The lake. Ask any Cradle Mountain ultra runner what is the toughest section of the course and the answer is always “the lake”.

“The last bit was soul-destroying. I’m sure that everyone felt that when you get to the lake at Narcissus Hut you’ve broken the back of it and you know you’re going to finish. But it breaks your heart. It’s torture made worse by the fact that when you leave the hut there’s nearly a kilometer of duckboard but it comes to a dead-end! And then there was the darkness.” – Steve Nordish, 1992.

Perhaps it was the Coke but my recollection of this perilous section of trail is that of entertainment. The mini ups and winding downs; the curving flats and fallen trees to surmount; gob-smacked walkers darting out of your path; and finally the wide, groomed pathways of the Watersmeet where should you wish to, you can take in the botanical names of the plants you have been darting past for 82km. Unlikely!

You can almost smell the finish as you try and yet fail to run elegantly over the smoothest, flattest section of the entire race. Even had our running technique suggest class, our muddy, salt-crusted appearance was a complete giveaway of our exploits. It is with 300m to go one well-dressed teenager cruising the other way queried, “Are you in a race?  How far?”… What do you say?

No matter who you are or what time you have run, by the time you reach Cynthia Bay the idea of this event being a race has long since passed.  What remains is a deep sense of camaraderie – with yourself and your accomplishment, your running comrades, and the organisers themselves.

“With around 300 meters to go, I take off like a scalded cat, surprising myself how strong I feel. I cross the finish line, and Bob says ‘You made it just under 15 hours’. I say: ‘How much exactly,” and he replies: “14 hours, 59 minutes and 27 seconds”. I think that’s pretty neat.’ – John Lindsay, 2003.

Sleep is hard to come by post-race.  The ache of muscles you never knew existed and a stomach sitting like a loaded barge from a sugar overload makes for a restless night. Yet despite the weariness there is a joy in crawling from under the covers, sipping tea, and then shuffling across the car park of the Derwent Tavern to mingle with runners at the presentations. Whilst winners do grin and Rob Walter and I collect our certificates, through the sharing of stories and applauding all finishers, we celebrate the accomplishment of forty-nine pairs of feet and 4018km travelled together.

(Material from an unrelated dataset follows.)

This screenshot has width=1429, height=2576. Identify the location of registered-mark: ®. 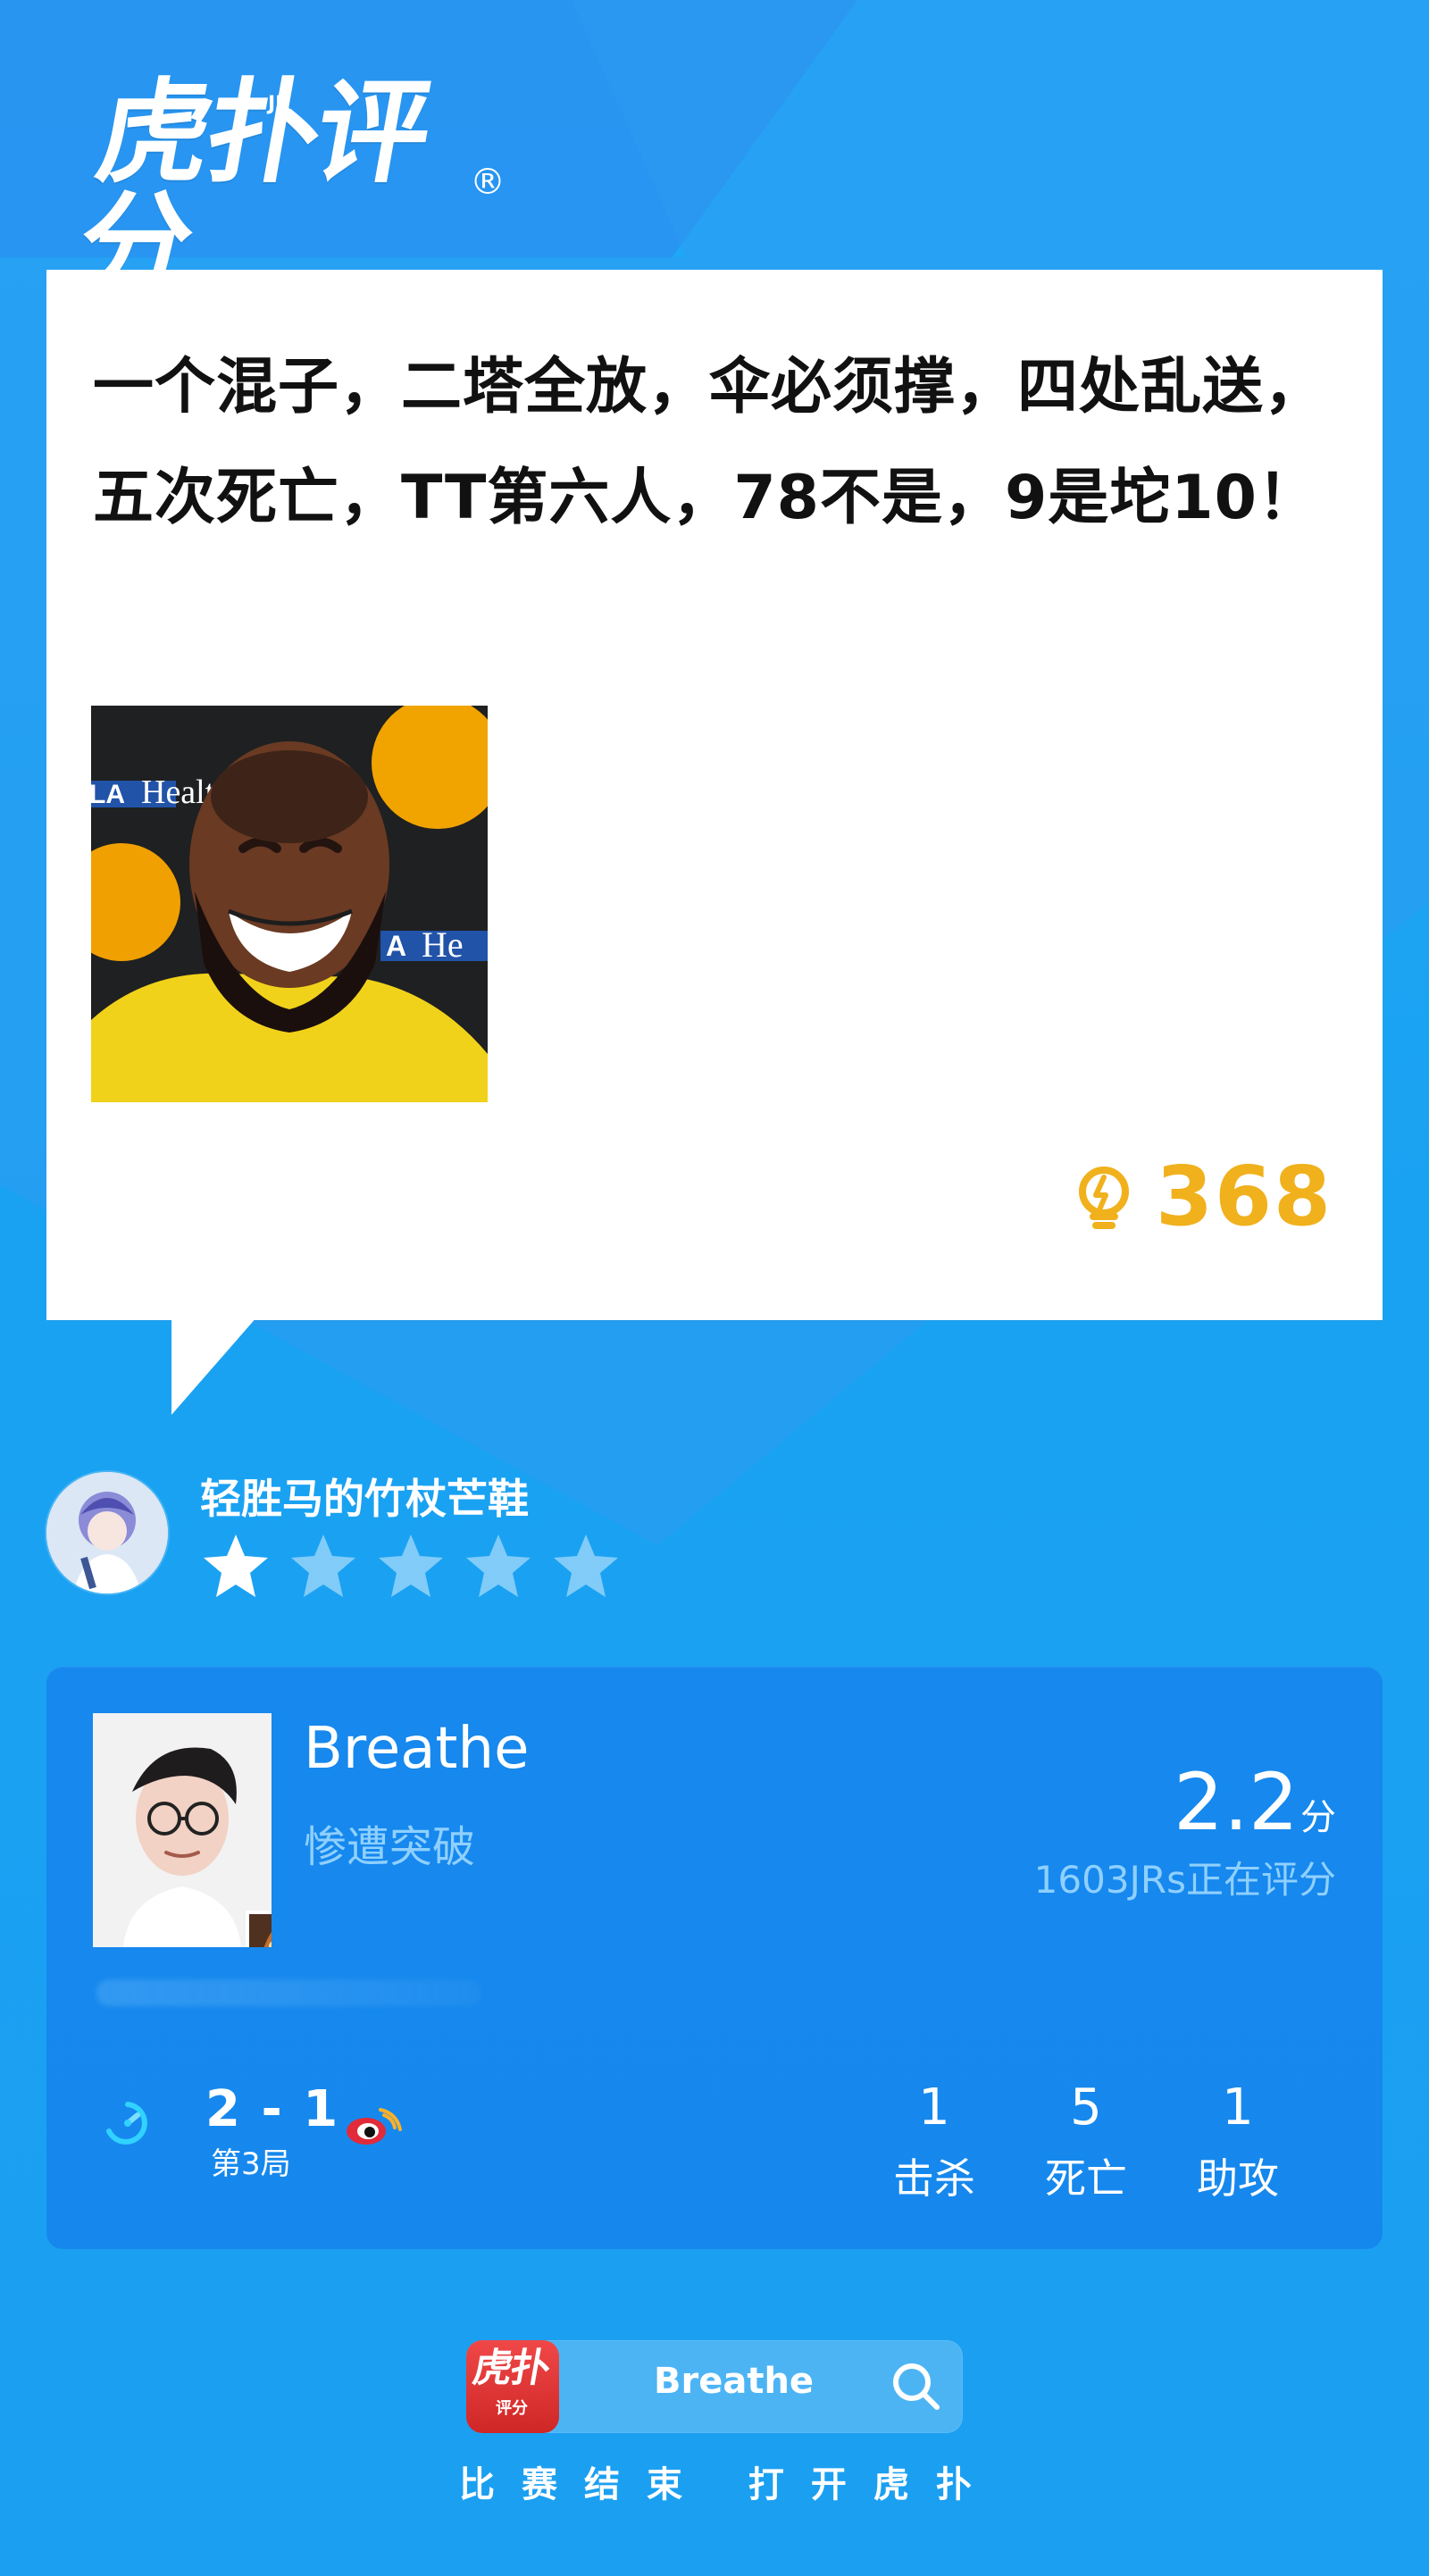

How to conclude on an article delving into an event that still lives so fiercely inside me? Then an email flashes up on my screen.  Distracted I absent-mindedly open it to find a new post on the Cool Running Australia blog. It reads:

 “My first time for the CMR this year and it was awwwwwesome. I’ve never really run as relaxed as I did in this event: stopping to take photos and video etc. This was so special that I was often wanting to just stand still and inhale the awesome. (If it weren’t for the cut offs at Pelion and Narcissus I probably would have). HUGE thanks to all the organisers and volunteers – what an incredible event you put on. Thank you, thank you thank you!… Applause… I hope to one day return! May be see a few of you again?’ – ‘Chaneebear’, 2013.